Directed by: George Marshall (The Ghost Breakers)
Starring: Fred MacMurray, Helen Walker, Marjorie Main, Jean Heather, Porter Hall, Peter Whitney
If he’s thought of at all these days (which seems increasingly unlikely), Fred MacMurray is probably only remembered for his 1960s sitcom, My Three Sons, his Disney movies (if you were around in the 60s, even the stoutest effort will banish neither from your mind) and possibly for his reputation as the cheapest skate in Hollywood. But for over 20 years he’d been known as a solid but light leading man, occasional dramatic actor and fairly accomplished comedian. George Marshall’s darkly funny — yet slapsticky — Murder, He Says (1945) is a perfect example of MacMurray’s comedic skills. The film frankly looks and plays like it was intended for Bob Hope (it even throws in an outright dialogue reference to George Marshall’s 1940 Hope comedy, The Ghost Breakers). Hope was off the screen in 1945 (presumably doing USO tours), so it would make sense that something intended for him might find its way to MacMurray.
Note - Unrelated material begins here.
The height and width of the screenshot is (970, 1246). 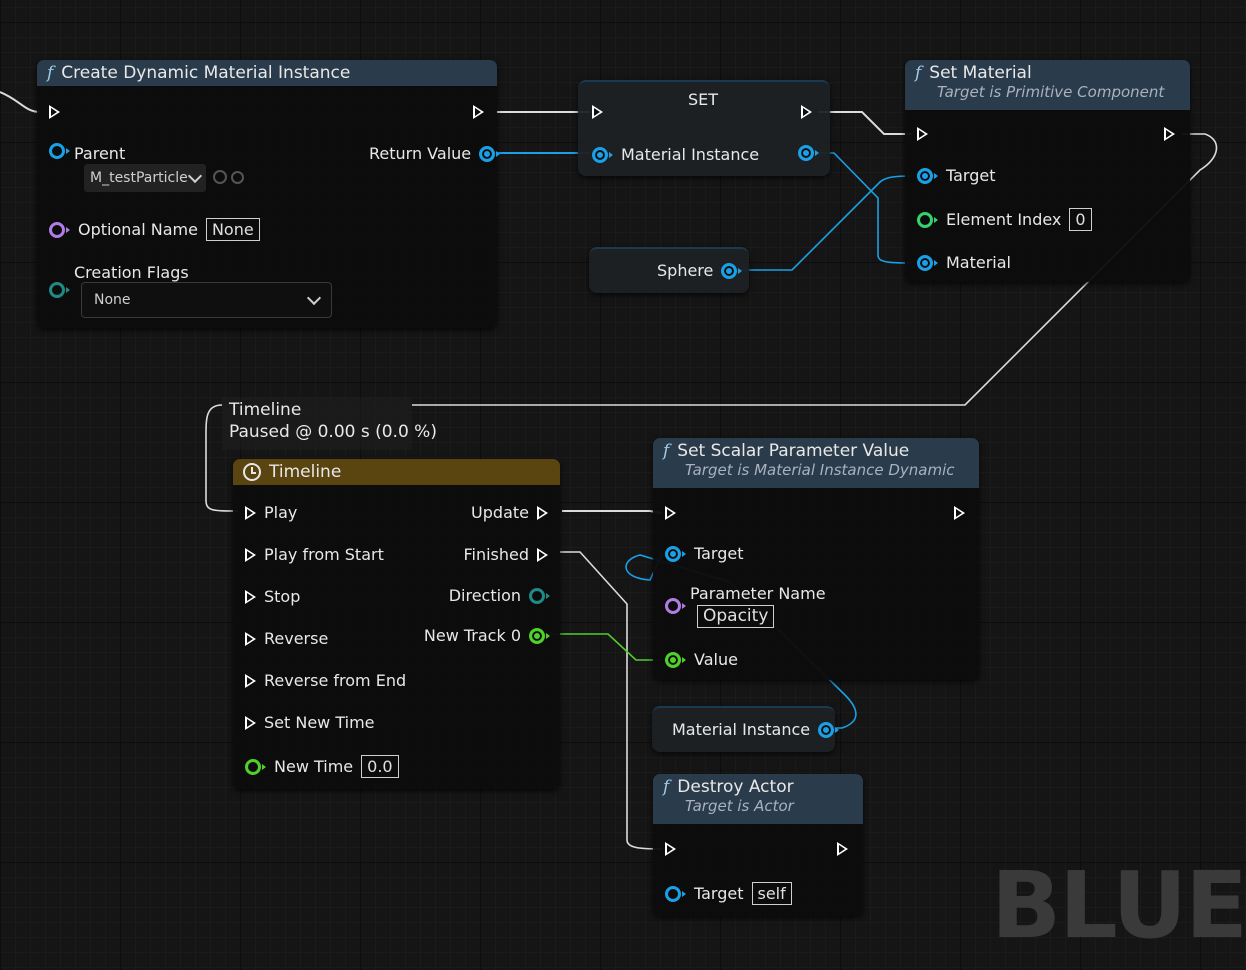 I want to click on new-time-label: New Time, so click(x=314, y=766).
This is all speculation, though, and MacMurray is just fine in the role.
MacMurray plays Pete Marshall, a pollster representing the Trotter Poll (they’re not in as much of a hurry as the Gallup Poll), who’s been sent to the backwoods to find out what became of his missing predecessor. Well, what happened to him is that he ran afoul of the Fleagle clan — as pretty a gang of homicidal hillbillies as you’ll find this side of Tobe Hooper. (Perhaps they were the inspiration for The Texas Chainsaw Massacre.) They’re lorded over by whip-brandishing Mamie Fleagle Smithers Johnson (Marjorie Main), who spends her time mercilessly lashing anyone who crosses her. She has two hulking, moronic, murderous sons — Mert and Bert (Peter Whitney) — and a simple-minded daughter named Elany (Jean Heather), a kind of backwoods Ophelia who constantly sings a nonsense song. (The song is note-for-note the old All Things Considered theme.) There’s also Mamie’s latest husband, the seemingly innocuous Mr. Johnson (Porter Hall) and Grandma Fleagle (Mabel Paige), who is about to take to the grave the secret of where she hid the money entrusted to her by jailed gangster Bonnie Fleagle (Barbara Pepper). When Pete falls into their clutches, they hatch a plan to get him to worm the secret out of the dying old lady (she’s so poisoned that she glows in the dark) by pretending to be Bonnie’s boyfriend. Neither this, nor anything else goes to plan.
This is one of those movies that never becomes one of the “great” comedies, but it’s sufficiently entertaining and funny that it ought to be better known. Every film book that mentions it tends to rave over it — perhaps too much — but it’s rarely revived. (Certainly Gene Wilder knows it since he copied one of its best physical gags in his 1986 old dark-house comedy Haunted Honeymoon.) The film is fast, MacMurray is an engaging lead and Marjorie Main is sheer perfection as the stinging matriarch. There’s a terrific gag with a plate of poisoned (glow-in-dark) food on a revolving table that would just about make the movie worth a look on its own. The only downside is that sure-to-stick-in-your-head song, but it’s worth it.
The Asheville Film Society will screen Murder, He Says Tuesday, Aug. 13, at 8 p.m. in the Cinema Lounge of The Carolina Asheville and will be hosted by Xpress movie critics Ken Hanke and Justin Souther.
In Brief: Breezy, unpretentious fun about a hapless pollster who finds himself at the mercy of a family of homicidal hillbillies. This is the kind of slick fun that studios turned out with pleasing regularity in the 1940s — unassuming, but intelligently crafted nonsense meant to offer nothing more than 90 minutes of entertainment. Viewers who think of Fred MacMurray strictly from My Three Sons and Disney movies are in for a surprise.